EEG- and MEG-signals produced by neurophysiological processes. The signals that are measured using EEG-electrodes or MEG-sensors are produced by neurophysiological processes in the neuropil. In this part of the course, we describe these processes, the electrical currents they produce, and how these currents produce measurable EEG- and MEG-signals.
Signal processing of electrophysiological data. Often, the relevant aspect in the electrophysiological data is a modulation of oscillatory components. To identify these components, we need a representation in the frequency domain. In this part of the course, we present the frequency domain methods that are most prominent in current research.

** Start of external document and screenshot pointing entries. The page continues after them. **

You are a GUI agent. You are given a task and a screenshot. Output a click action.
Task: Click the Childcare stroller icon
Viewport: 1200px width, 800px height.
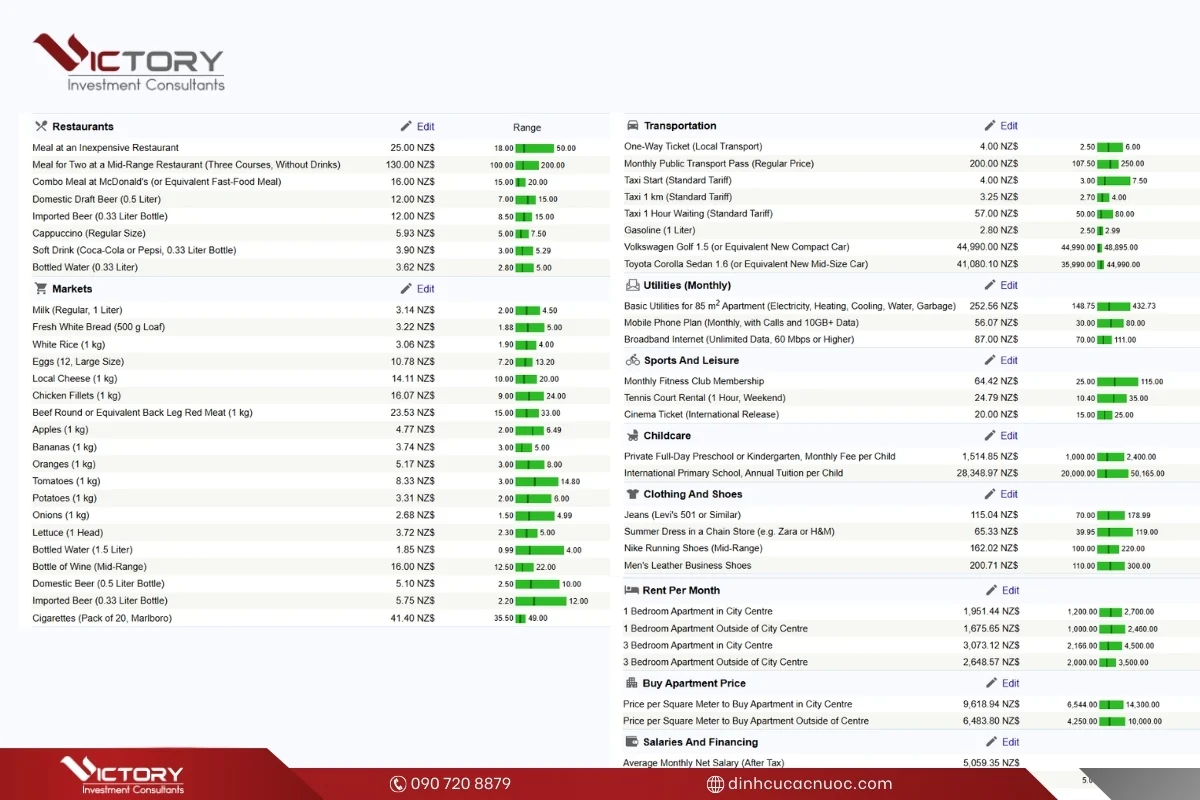[633, 436]
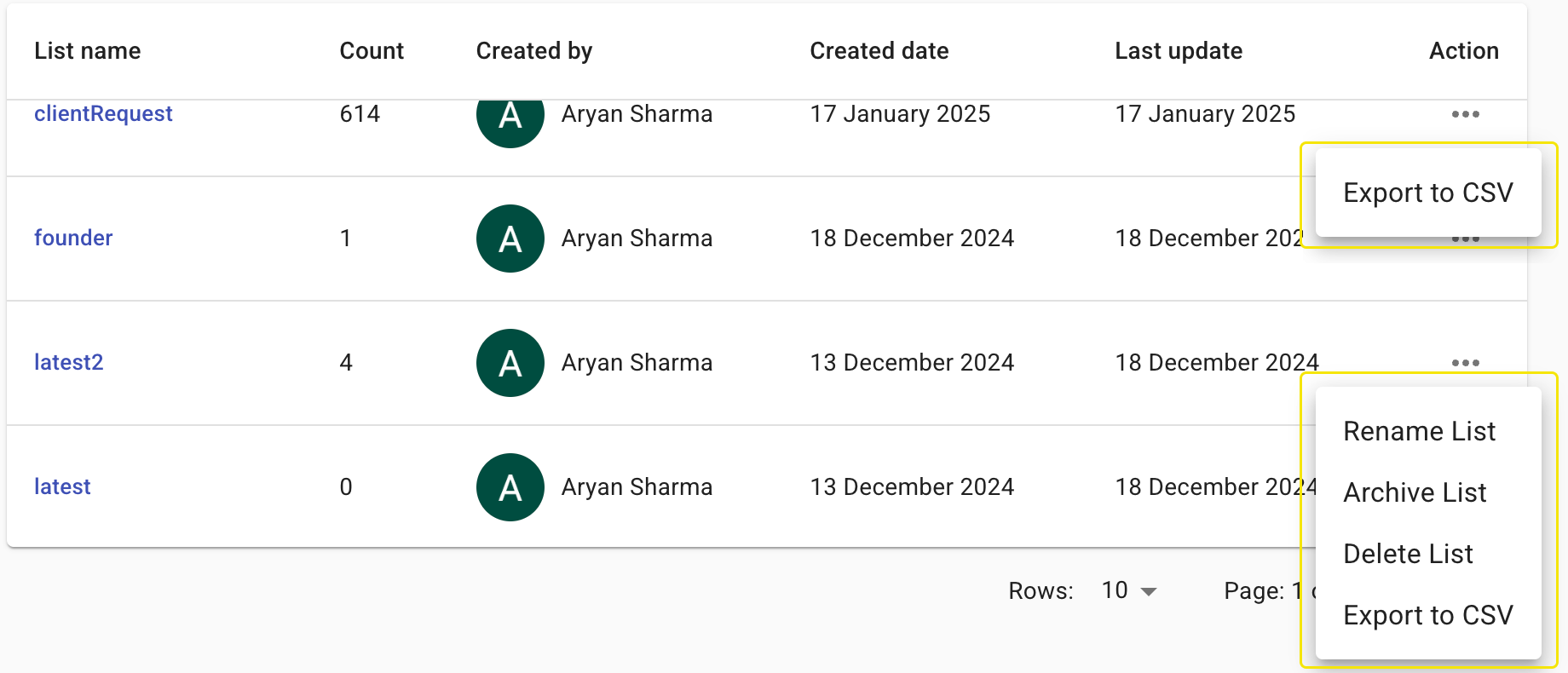
Task: Click Export to CSV below Delete List
Action: pos(1427,615)
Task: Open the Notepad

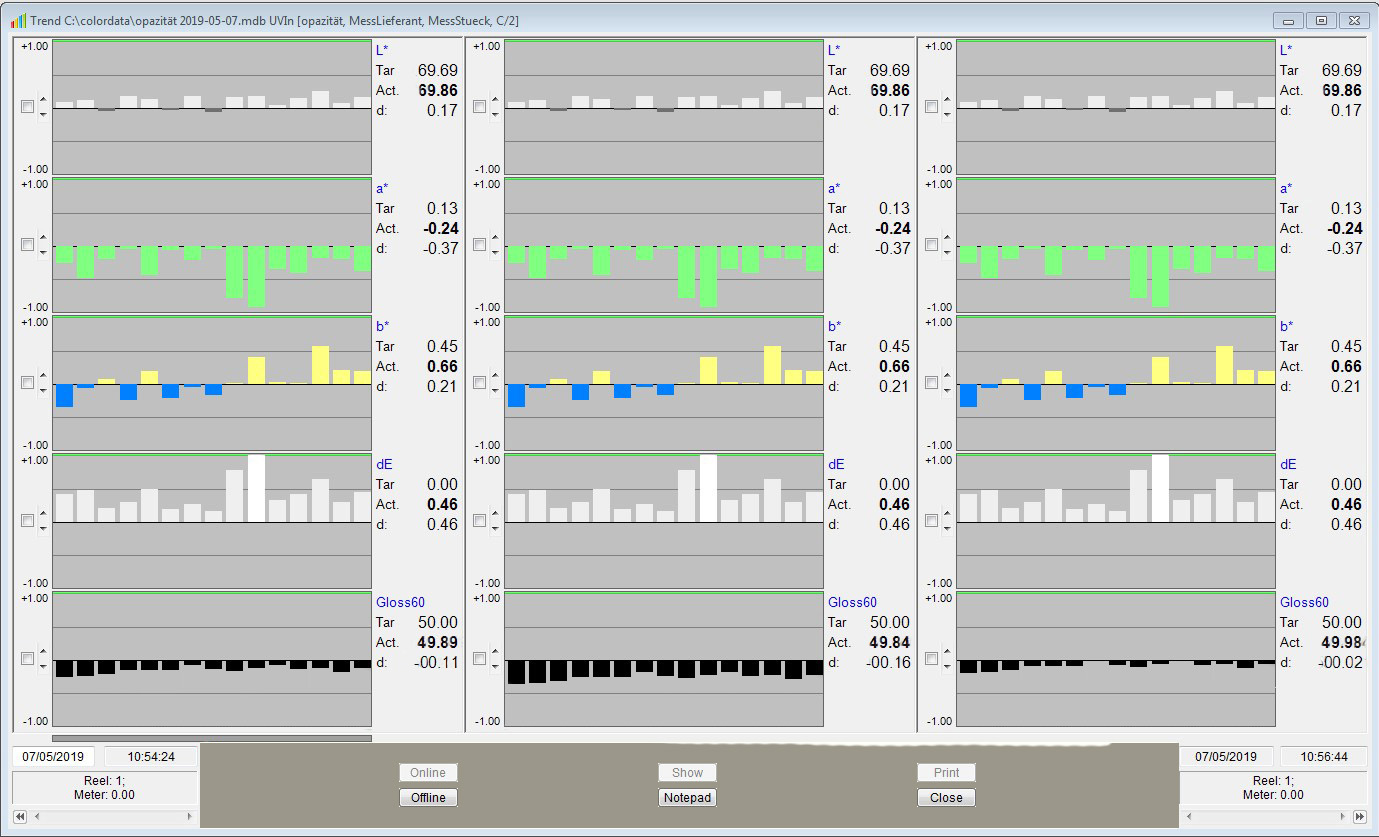Action: (x=687, y=798)
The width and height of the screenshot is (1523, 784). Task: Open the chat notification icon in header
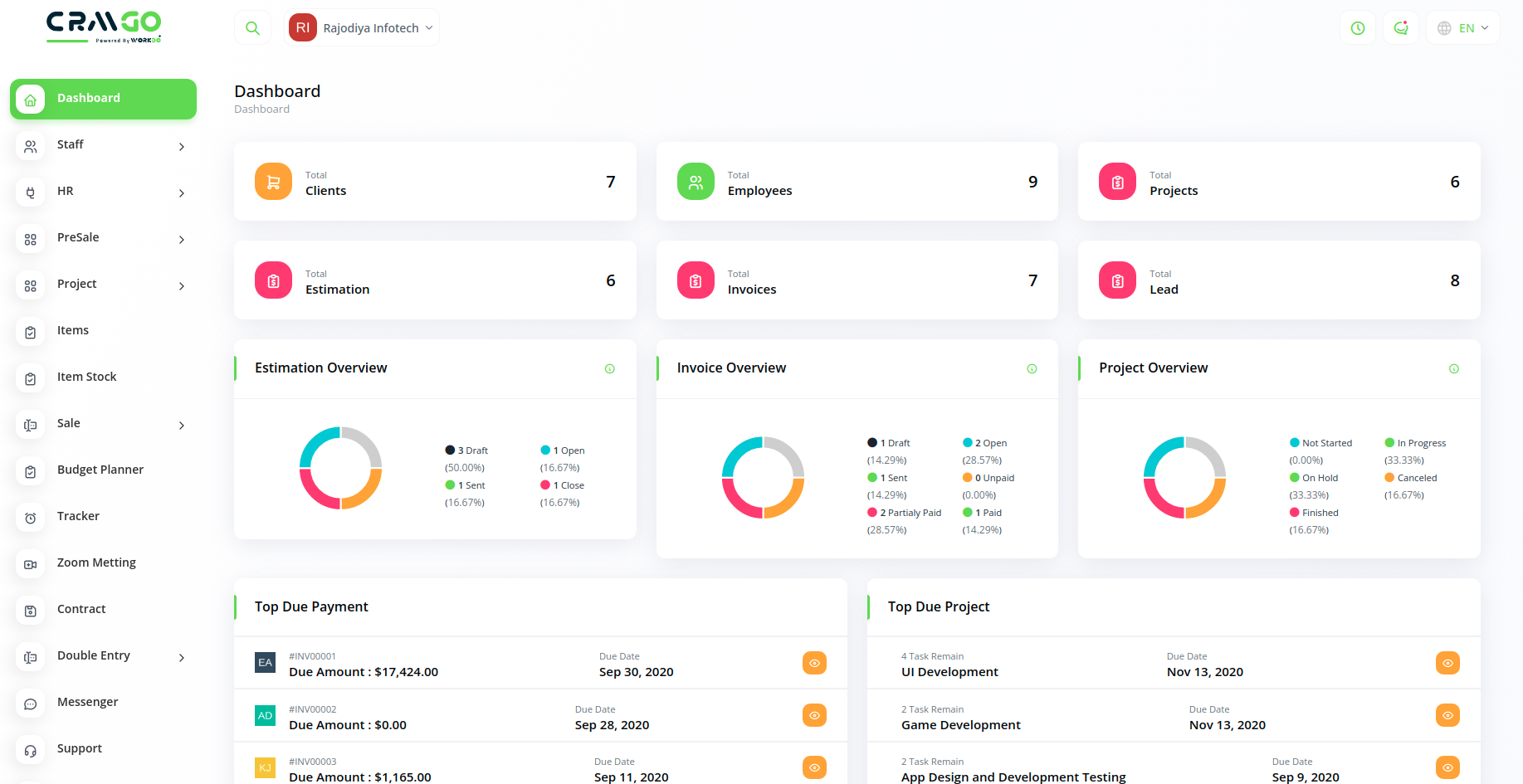click(1401, 28)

Source reconstruction. The gold standard in cognitive neuroscience are measurements of electrophysiological signals at locations in the brain from where they originate physiologically. Unfortunately, in human cognitive neuroscience, we can only measure these signals at some distance from their physiological origin, via the EEG or the MEG. Source reconstruction techniques, are then used to infer a signal at the source level (the brain's grey matter) from an observed signal at the sensor level. In this part of the course, we give an introduction to these methods.
Statistical testing of electrophysiological data. One of the challenges in the statistical analysis of electrophysiological data is the high dimensionality of this type of data (many channels, many time points, and many frequencies). We will describe both parametric and nonparametric methods for dealing with this challenge, but the focus will be on the nonparametric methods. We will also introduce methods that do not rely on p-values.